Dupla de criadores do desenho estreia na Broadway espetáculo sobre jovens mórmons que atuam em Uganda

Autor de "Avenida Q" completa trio que aborda temas tabus como Aids, estupro e mutilação feminina

LUCAS NEVES
ENVIADO ESPECIAL A NOVA YORK

A metralhadora giratória do desenho "South Park" acaba de ganhar atiradores de carne e osso. Não se engane: Kyle, Kenny e cia. continuam desfiando impropérios em suas encarnações 2D, achatadas.
O que saltou da TV é o espírito anárquico, sem papas na língua, dos diálogos e situações criados por Matt Stone e Trey Parker.
À frente de "The Book of Mormon" (o livro de Mórmon), que estreou nesta semana na Broadway com repercussão na mídia americana inferior apenas à do desafortunado "Spider-Man: Turn Off the Dark", renovam o arsenal de torpedos contra o politicamente correto.
Para contar a história de dois jovens missionários mórmons despachados para os confins de Uganda, enfileiram piadas sobre o depauperado país africano.
A livre circulação de milícias pelas ruas, o sono profundo do poder público e o atraso tecnológico daquelas bandas -uma das personagens manda mensagem para os amigos via máquina de escrever- são objeto de tiradas ácidas. Mas Stone e Parker vão bem mais longe.
Assuntos como Aids e mutilação sexual feminina circulam pelas conversas do povoado ugandense em tom de aterradora trivialidade.
Alguns portadores do vírus, inclusive, estão convictos de que podem se curar fazendo sexo com bebês. A ignorância conduz ao abjeto, ao grotesco, que desemboca no riso estupefato.
Os autores poderiam passar por ianques cruéis a tripudiar sobre a desgraça alheia.

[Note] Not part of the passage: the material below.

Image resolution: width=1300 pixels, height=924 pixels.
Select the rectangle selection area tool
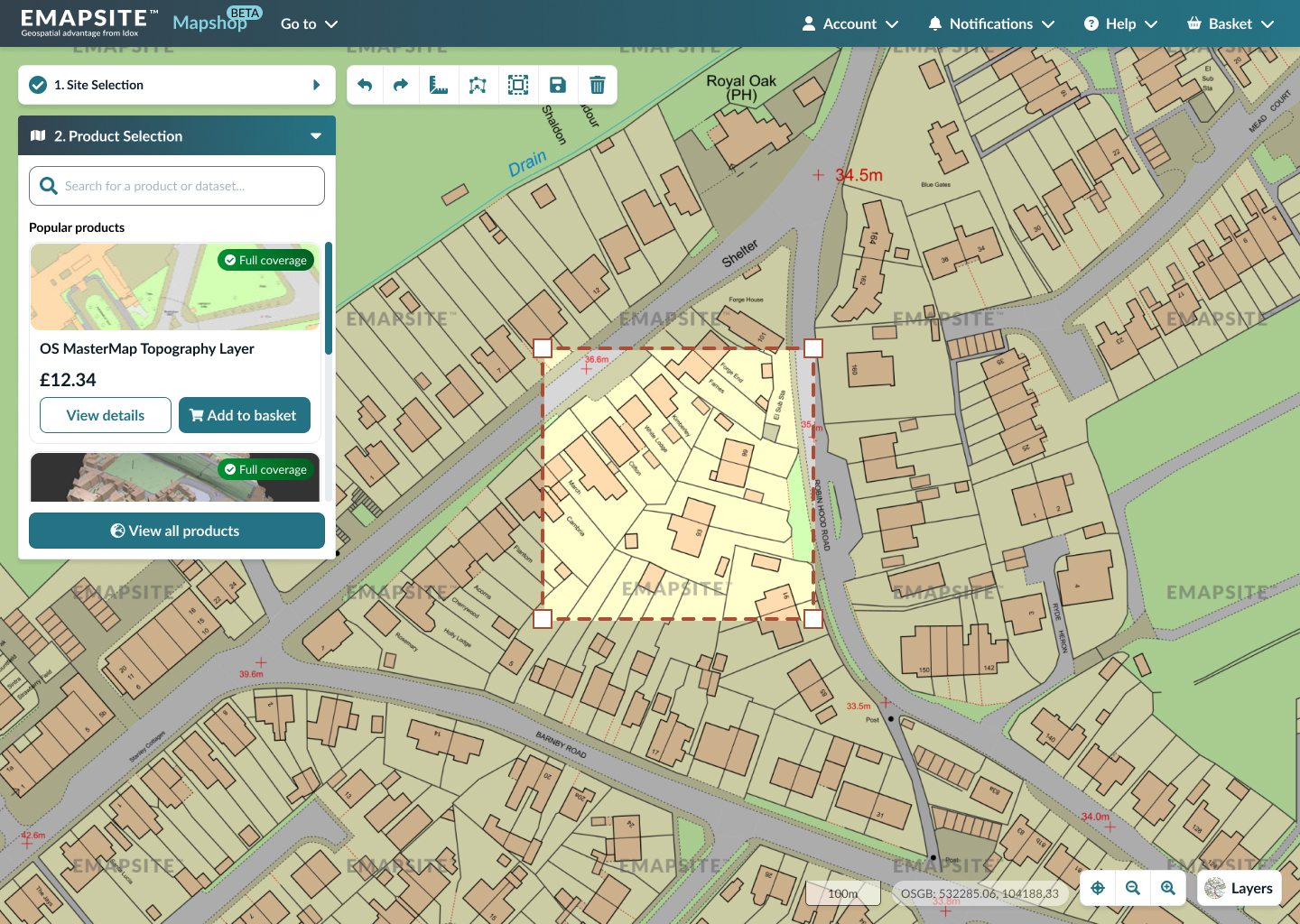518,85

Esquivam-se da armadilha ao guardar parte considerável de sua pólvora para o "fogo amigo".
A trupe americana que tenta catequizar os africanos acha que o tal livro -escrito por Joseph Smith Jr. em 1830, a partir de placas de ouro apontadas por um anjo- guarda respostas para todas as aflições daquela terra.

SOBROU PARA DEUS
Essa ingenuidade é exposta (e devidamente ridicularizada) já de saída, quando o grupo que acolhe a dupla de Salt Lake City exibe um hino escapista cujo refrão ecoa um "vá se foder, Deus!".

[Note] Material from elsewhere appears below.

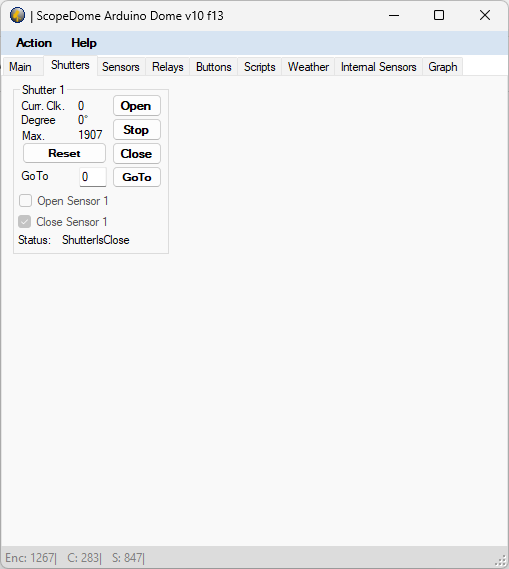
Task: Switch to the Weather tab
Action: (308, 67)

É a expressão de quem sente que "lá tem Jesus que está de costas", parafraseando a canção de Chico Buarque sobre o subúrbio carioca.
Diante dos fatos, Price, o mais aplicado da dupla recém-chegada, observa, em tom desolado, que a animação "O Rei Leão" incorporou liberdades poéticas demais ao retrato do continente africano. Pede para sair.

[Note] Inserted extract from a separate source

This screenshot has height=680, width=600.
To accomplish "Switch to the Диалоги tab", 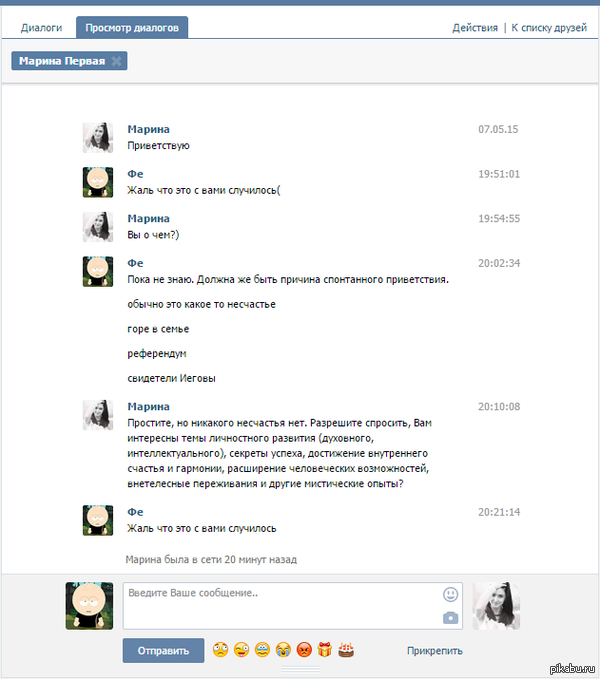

O gordinho Cunningham, misto de Jack Black e personagem saído de comédia teen à "Superbad", divisa outra saída: interpretar de modo heterodoxo as palavras do livro sagrado para que ressoem com o rebanho local.
Pinça dali referências obtusas (e imaginárias) à Aids, às práticas sexuais com bebês e à amputação feminina. Dá à retórica mórmon algum sentido naquela latitude.
O projeto de "The Book of Mormon" existe desde 2003, quando Stone e Parker conheceram Robert Lopez, o criador do (também desbocado) musical "Avenida Q" -que já teve montagem brasileira, assinada por Charles Möeller e Claudio Botelho.
Acertada a parceria, o trio inicialmente cogitou produzir uma animação ou um filme com atores de carne e osso. Acabou se decidindo por uma montagem depois de um workshop.
No espírito boquirroto de "South Park", Lopez contou ao "New York Times" o que o atraiu no imaginário mórmon: "É uma bobajada enorme [a história da escritura do livro de Mórmon]. Mas as pessoas creem tanto nisso, e suas vidas são efetivamente melhoradas por essa fé".
Ceticismo com uma ponta de sentimento: é de um musical que se trata, afinal, e cabe saber declarar armistício.